*MATERIAL FOR THIS TASK*
==============================

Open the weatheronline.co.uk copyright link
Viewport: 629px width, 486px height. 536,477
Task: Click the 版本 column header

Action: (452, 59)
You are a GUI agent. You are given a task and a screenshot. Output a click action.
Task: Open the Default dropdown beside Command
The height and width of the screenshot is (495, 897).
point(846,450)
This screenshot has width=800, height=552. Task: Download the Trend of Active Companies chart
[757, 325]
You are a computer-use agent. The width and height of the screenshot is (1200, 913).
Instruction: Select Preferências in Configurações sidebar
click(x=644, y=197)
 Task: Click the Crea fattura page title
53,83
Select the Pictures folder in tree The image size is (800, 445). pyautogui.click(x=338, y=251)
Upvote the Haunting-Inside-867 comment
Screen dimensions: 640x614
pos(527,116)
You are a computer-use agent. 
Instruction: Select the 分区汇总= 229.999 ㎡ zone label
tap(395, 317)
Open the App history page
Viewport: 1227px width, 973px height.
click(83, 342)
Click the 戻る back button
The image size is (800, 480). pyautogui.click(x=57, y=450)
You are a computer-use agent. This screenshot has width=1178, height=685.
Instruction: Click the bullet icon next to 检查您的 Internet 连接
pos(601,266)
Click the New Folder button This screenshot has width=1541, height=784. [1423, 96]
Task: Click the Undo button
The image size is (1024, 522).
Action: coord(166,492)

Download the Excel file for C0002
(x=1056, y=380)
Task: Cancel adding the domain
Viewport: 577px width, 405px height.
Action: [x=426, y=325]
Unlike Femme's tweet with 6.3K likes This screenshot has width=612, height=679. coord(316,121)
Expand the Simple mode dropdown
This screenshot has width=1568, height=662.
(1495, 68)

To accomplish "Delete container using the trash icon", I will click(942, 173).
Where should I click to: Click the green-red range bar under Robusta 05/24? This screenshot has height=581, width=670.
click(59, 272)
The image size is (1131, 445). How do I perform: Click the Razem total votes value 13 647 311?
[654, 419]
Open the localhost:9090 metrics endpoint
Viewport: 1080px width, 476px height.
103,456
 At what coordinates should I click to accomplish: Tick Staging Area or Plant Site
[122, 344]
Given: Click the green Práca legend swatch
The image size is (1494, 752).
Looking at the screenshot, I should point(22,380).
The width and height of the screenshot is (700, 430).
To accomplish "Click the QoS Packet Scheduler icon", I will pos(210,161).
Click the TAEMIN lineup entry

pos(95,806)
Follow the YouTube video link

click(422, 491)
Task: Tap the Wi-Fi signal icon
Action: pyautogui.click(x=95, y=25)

==============================

*EXERCISE DESCRIPTION*
Referring to the material above, set down exactly the lines between the line with "Task: Open the" and the line with "The width and height of the screenshot is (700, 430).", inclusive, and no other lines.

*TASK SOLUTION*
Task: Open the Default dropdown beside Command
The height and width of the screenshot is (495, 897).
point(846,450)
This screenshot has width=800, height=552. Task: Download the Trend of Active Companies chart
[757, 325]
You are a computer-use agent. The width and height of the screenshot is (1200, 913).
Instruction: Select Preferências in Configurações sidebar
click(x=644, y=197)
 Task: Click the Crea fattura page title
53,83
Select the Pictures folder in tree The image size is (800, 445). pyautogui.click(x=338, y=251)
Upvote the Haunting-Inside-867 comment
Screen dimensions: 640x614
pos(527,116)
You are a computer-use agent. 
Instruction: Select the 分区汇总= 229.999 ㎡ zone label
tap(395, 317)
Open the App history page
Viewport: 1227px width, 973px height.
click(83, 342)
Click the 戻る back button
The image size is (800, 480). pyautogui.click(x=57, y=450)
You are a computer-use agent. This screenshot has width=1178, height=685.
Instruction: Click the bullet icon next to 检查您的 Internet 连接
pos(601,266)
Click the New Folder button This screenshot has width=1541, height=784. [1423, 96]
Task: Click the Undo button
The image size is (1024, 522).
Action: coord(166,492)

Download the Excel file for C0002
(x=1056, y=380)
Task: Cancel adding the domain
Viewport: 577px width, 405px height.
Action: [x=426, y=325]
Unlike Femme's tweet with 6.3K likes This screenshot has width=612, height=679. coord(316,121)
Expand the Simple mode dropdown
This screenshot has width=1568, height=662.
(1495, 68)

To accomplish "Delete container using the trash icon", I will click(942, 173).
Where should I click to: Click the green-red range bar under Robusta 05/24? This screenshot has height=581, width=670.
click(59, 272)
The image size is (1131, 445). How do I perform: Click the Razem total votes value 13 647 311?
[654, 419]
Open the localhost:9090 metrics endpoint
Viewport: 1080px width, 476px height.
103,456
 At what coordinates should I click to accomplish: Tick Staging Area or Plant Site
[122, 344]
Given: Click the green Práca legend swatch
The image size is (1494, 752).
Looking at the screenshot, I should point(22,380).
The width and height of the screenshot is (700, 430).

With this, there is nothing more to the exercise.